Tuesday, at Mills Have Elementary School in Sherwood Park, a Grade 5 class was let out a little early to get some time on the playground before the end of the day.
For Richard Stemme, the fun quickly turned dangerous. The 10-year-old boy was swinging high on the swings and lost his grip.
“I didn’t hold onto the swings hard enough, so I fell backwards,” Richard said.
“I landed on the ground… and stopped the fall with my arms.”
“I ran to the substitute teacher and I sat down. She told me to take off my glove and I did that. She asked me to move any of my fingers and I could only move my pointer finger.
“Then she said that I am fine and that sitting down won’t help.”
Richard waited near the substitute teacher until the final bell rang.
“I cried the whole time.”
He said the teacher told him to go home. So he started the 15-minute walk. Richard said it was the worst pain he has ever experienced.
He said when the pain got really bad, he had to sit down about halfway home. When he finally go to the front door, he wasn’t able open it. Luckily, he was able to get in through the back entry.
“He is saying, ‘My arm hurts,'” Richard’s mom Viktorija Sketika said. “I am a health-care aide myself, so it took less that a minute to assess, and his arm is not OK.”
“The way he looked — pale and all in tears — there was no doubt, we are going to the hospital.”
Richard suffered from two broken wrists, and one was dislocated. Both his arms below the elbow are in a cast.
Sketika doesn’t understand why her son wasn’t taken to the office and why she wasn’t called.
“It’s common sense. If a child is not calming down… and keeps crying, I don’t know how many minutes he was standing waiting for the bell to ring, but those minutes he was constantly crying, any other parent, anyone would say, ‘he’s not OK.’
“Bring him to the principal’s office, call the parents, because he is not calming down and he is continuously crying and his skin colour changed. I don’t understand that.
“I went to the principal (the next day) and he didn’t know about it. The teacher did not report to him there was an accident.”

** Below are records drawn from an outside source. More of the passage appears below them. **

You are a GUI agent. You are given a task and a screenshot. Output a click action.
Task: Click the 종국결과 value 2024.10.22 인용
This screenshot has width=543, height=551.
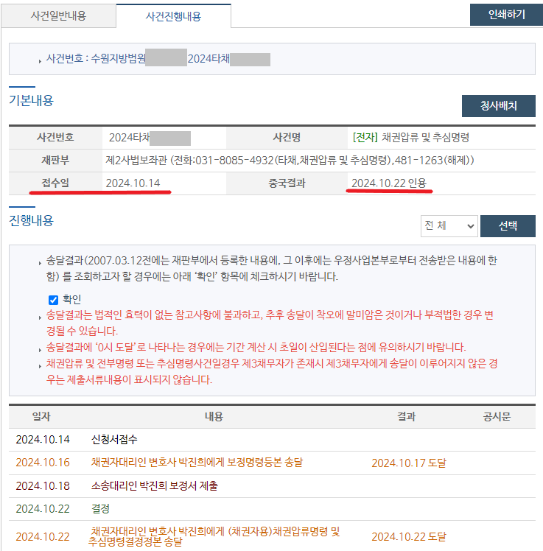pos(388,183)
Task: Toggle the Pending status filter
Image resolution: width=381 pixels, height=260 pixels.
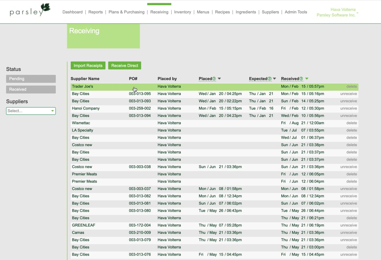Action: pos(31,79)
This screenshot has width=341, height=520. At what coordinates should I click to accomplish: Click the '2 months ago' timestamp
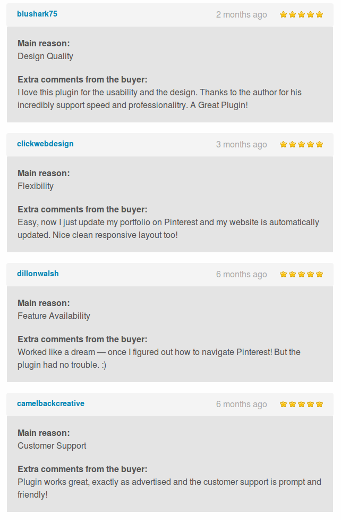click(241, 15)
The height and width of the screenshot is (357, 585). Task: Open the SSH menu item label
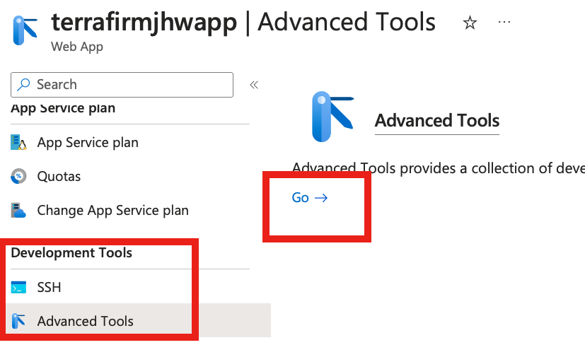[49, 288]
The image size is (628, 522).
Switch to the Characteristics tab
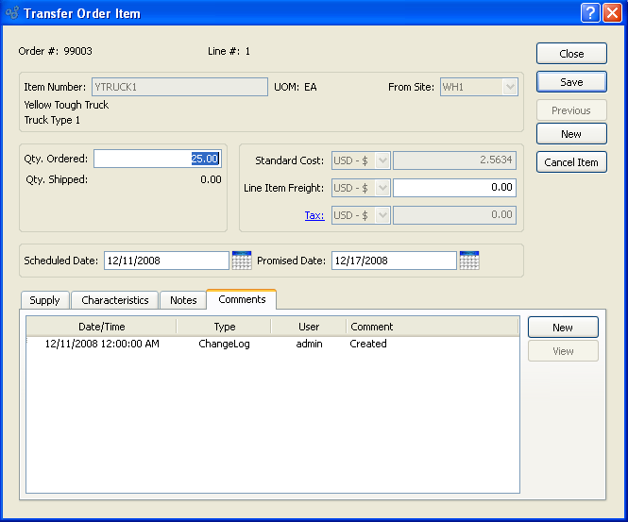tap(115, 300)
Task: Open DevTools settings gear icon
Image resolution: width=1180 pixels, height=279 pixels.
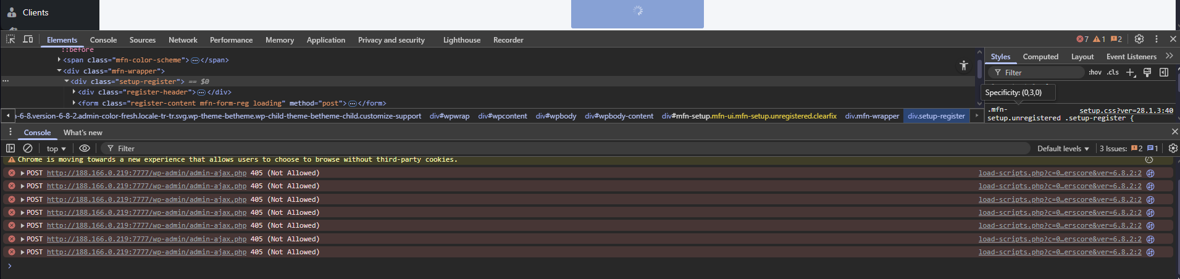Action: [x=1139, y=39]
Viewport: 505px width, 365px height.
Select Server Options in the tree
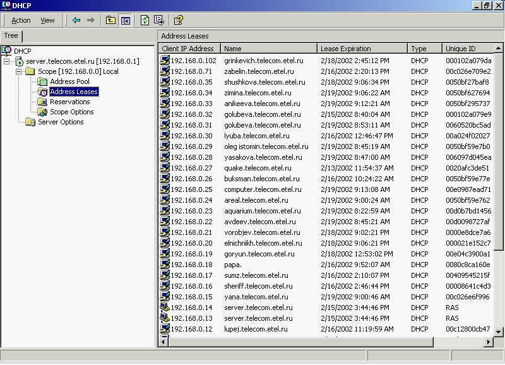point(61,122)
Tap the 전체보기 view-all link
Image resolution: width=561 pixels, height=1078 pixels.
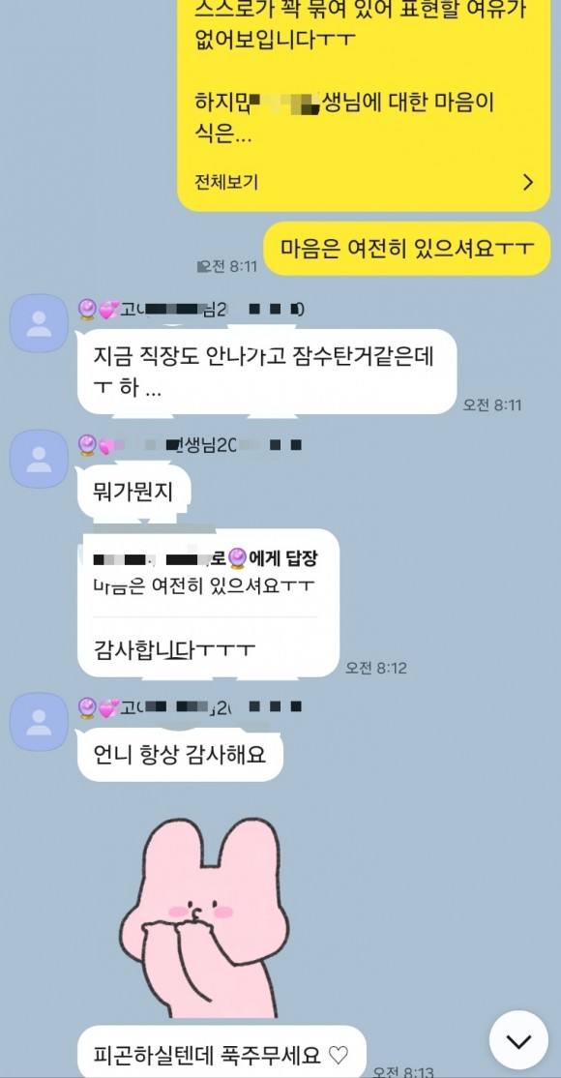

Elk Island Public Schools said in a statement:
“EIPS administration was made aware that on Jan. 19, a student from Mills Haven Elementary sustained an injury on the playground.
“The news of this situation is very concerning for the school and the division, as the safety and well-being of our students is paramount. Division personnel are reviewing the incident.”
Sketika said they have contacted police. RCMP told Global News they are not investigating because the incident isn’t criminal.
Richard will be staying home from school until at least one arm is taken out of the cast.